Regions Financial (RF) Q2 2023 Earnings Call Transcript
Prepared Remarks
Questions and Answers
Call Participants
Prepared Remarks:
Operator
Good morning and welcome to the Regions Financial Corporation’s Quarterly Earnings Call. My name is Christine and I will be your operator for today’s call. I would like to remind everyone that all participants online have been placed to listen-only. At the end of the call, there will be a question and answer portion. [Operator Instructions] I will now turn the call over to Dana Nolan to begin.
Dana Nolan
Thank you, Christine. Welcome to Regions’ second quarter 2023 earnings call. John and David will provide high-level commentary regarding the quarter. Earnings documents, which include our forward-looking statement disclaimer and non-GAAP information, are available in the Investor Relations section of our website. These disclosures cover our presentation materials, prepared comments and Q&A. I will now turn the call over to John.
John Turner
Thank you, Dana and good morning everyone. We appreciate you joining our call today. Once again, Regions delivered another solid quarter, underscoring our commitment to generating consistent, sustainable long-term performance. We generated earnings of $556 million resulting in earnings per share of $0.59 and one of the best return on average tangible common equity ratios in our peer group at 24%.
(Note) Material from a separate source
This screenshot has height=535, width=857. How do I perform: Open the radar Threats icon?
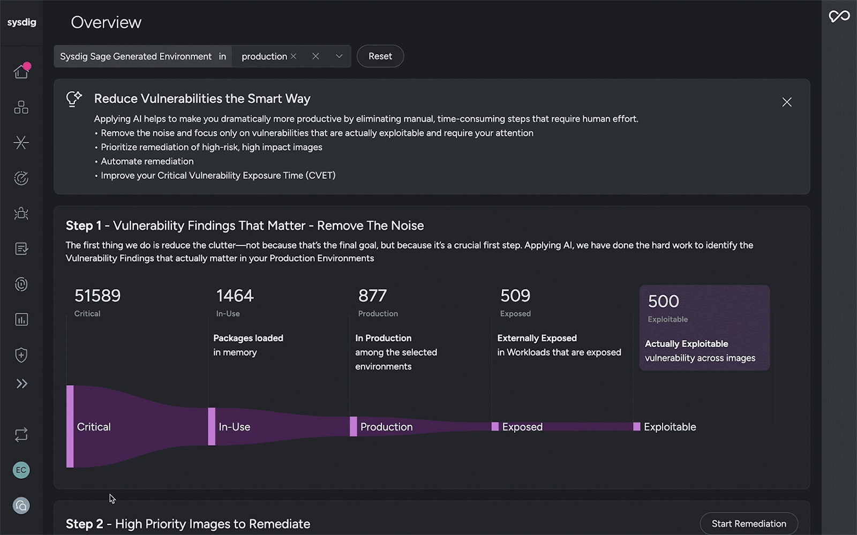coord(21,178)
Our consistent strong earnings performance has given the board confidence to increase the quarterly common stock dividend by 20%, which was officially reported in a press release earlier this week. Although some lingering economic uncertainty remains, we feel good about our ability to carry this momentum into the second half of the year. We continue to benefit from our strong and diverse balance sheet, robust liquidity position, and prudent credit risk management. Our proactive hedging strategies have positioned us for success in any interest rate environment and our granular deposit base and relationship-based banking approach continue to serve us well.
Overall, sentiment among our corporate customers remains relatively positive despite ongoing labor shortages, persistent inflationary pressure and slowly improving supply chain issues. In fact, most are continuing to forecast solid performance in 2023, although they are expecting modest declines from levels experienced in 2022. We remain committed to serving our customers while maintaining our focus on risk-adjusted returns. We are being judicious with capital, preserving it for our best clients and relationships. Year-to-date, the corporate bank has grown loans 2%, in line with our expectations with the vast majority of this growth coming from existing customers.